Ter motivo ou motivos para se acordar de manhã,
ou acordar na hora em que se acorda.
Ter porque acordar.
A vida é incerta, e quando se tem vinte e poucos anos,
não se pode mais viver e ter certos luxos dos tempos
infantis e de adolescente. O correr do tempo sem oportunidades
é como uma corda no pescoço, que aperta com as horas e o pensamento.

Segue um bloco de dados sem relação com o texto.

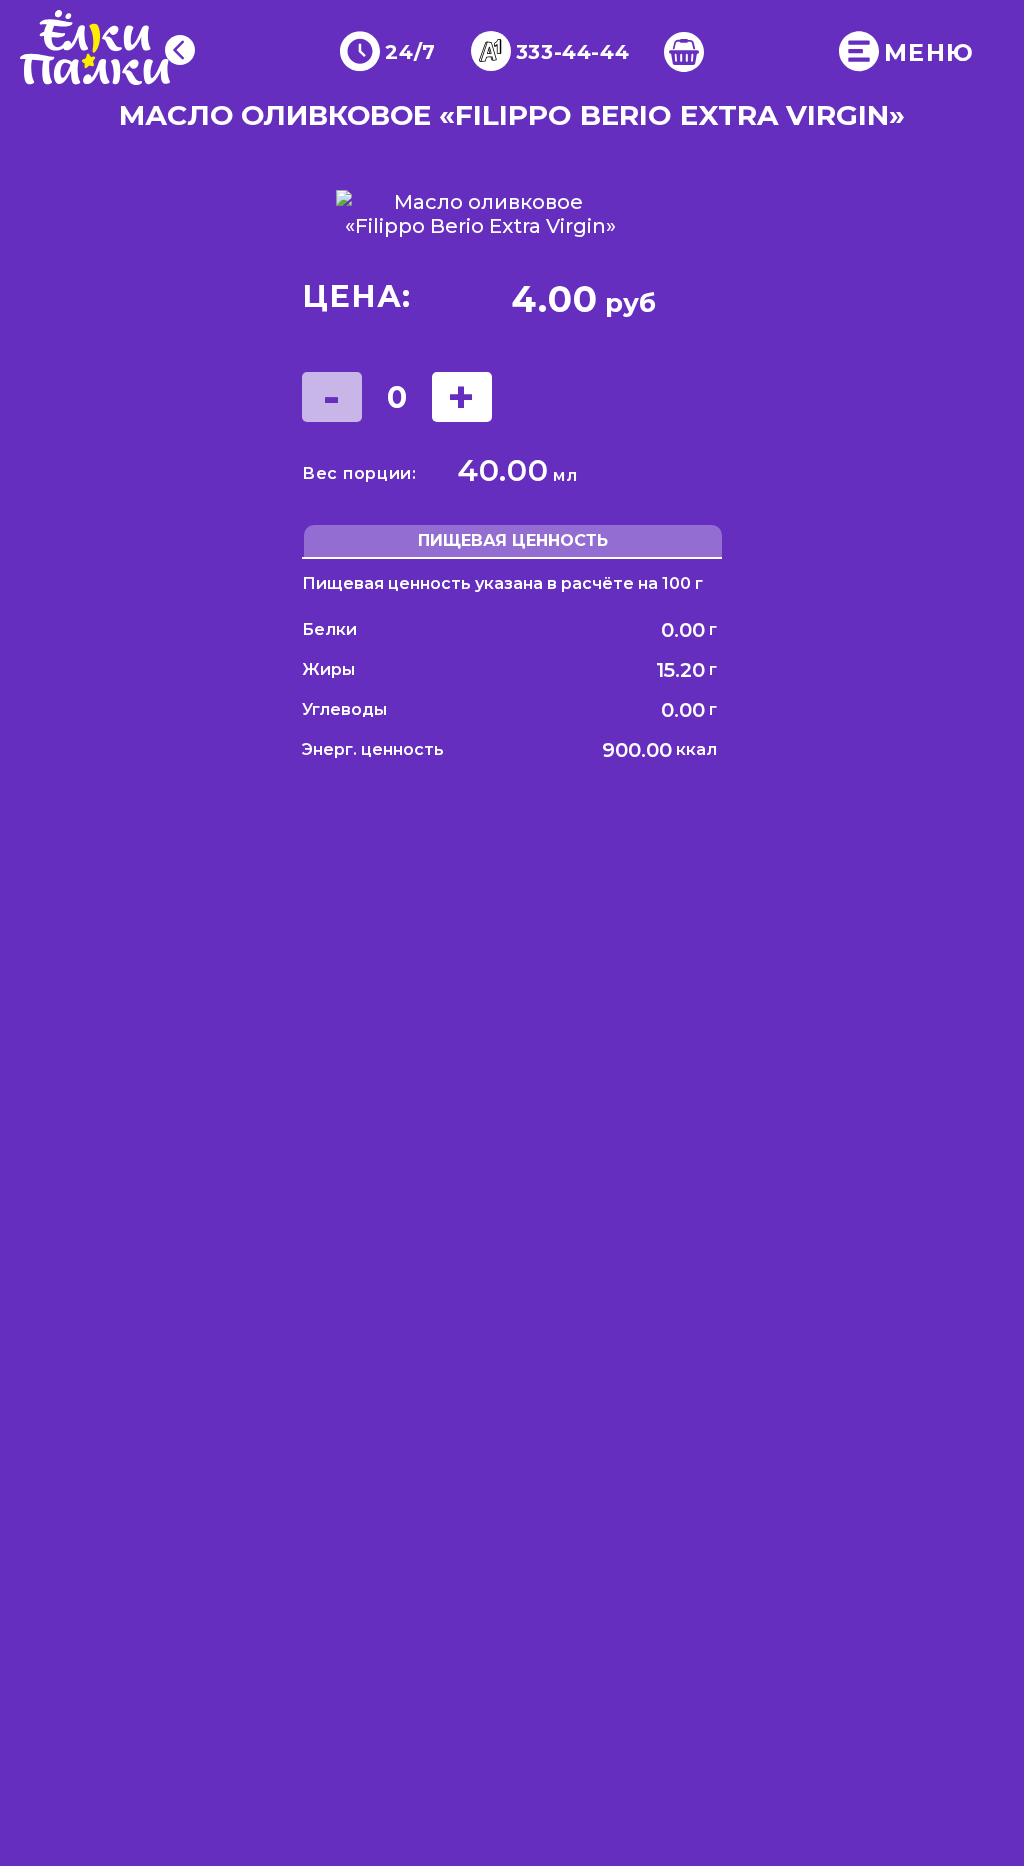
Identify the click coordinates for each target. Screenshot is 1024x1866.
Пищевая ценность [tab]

É difícil quando você vive boa parte da vida sonhando com independência,
e os dia passam e o sonho não quer deixar de ser só isso.
Pensamento fixo.
A porta de saída.
Pior do que entender tudo errado, é não entender nada ou não ter o que entender.
É preciso ter no que acreditar, ter uma coisa para se querer,
não desistir mesmo que demore e que desacreditem que é dona/o da sua história.
Ou que pode fazer a história da sua vida diferente.
Ela sempre ouvia: "Mas nem todo mundo pensa igual a você..."
Refletia sobre as possibilidades da solidão do pensamento, o ser de cada um, cada uma.
Dorme-se mal. Escreve-se pouco. Deseja-se muito. Enlouquece por não poder quase nada.
Pelo descontrole, a desorganização do caminho e do passo que dá.
A sua hora chegou.
E tudo agora só depende dela, da atitude dela, da falta ou do tudo que pode fazer.
Não consegue se lembrar de tudo que sempre quer dizer.
Pensou e esqueceu de escrever.
Quer ter a chave de casa. Da própria casa.
...É preciso ter perspectiva
(...)
Quando se cresce, é preciso que a vida cresça junto.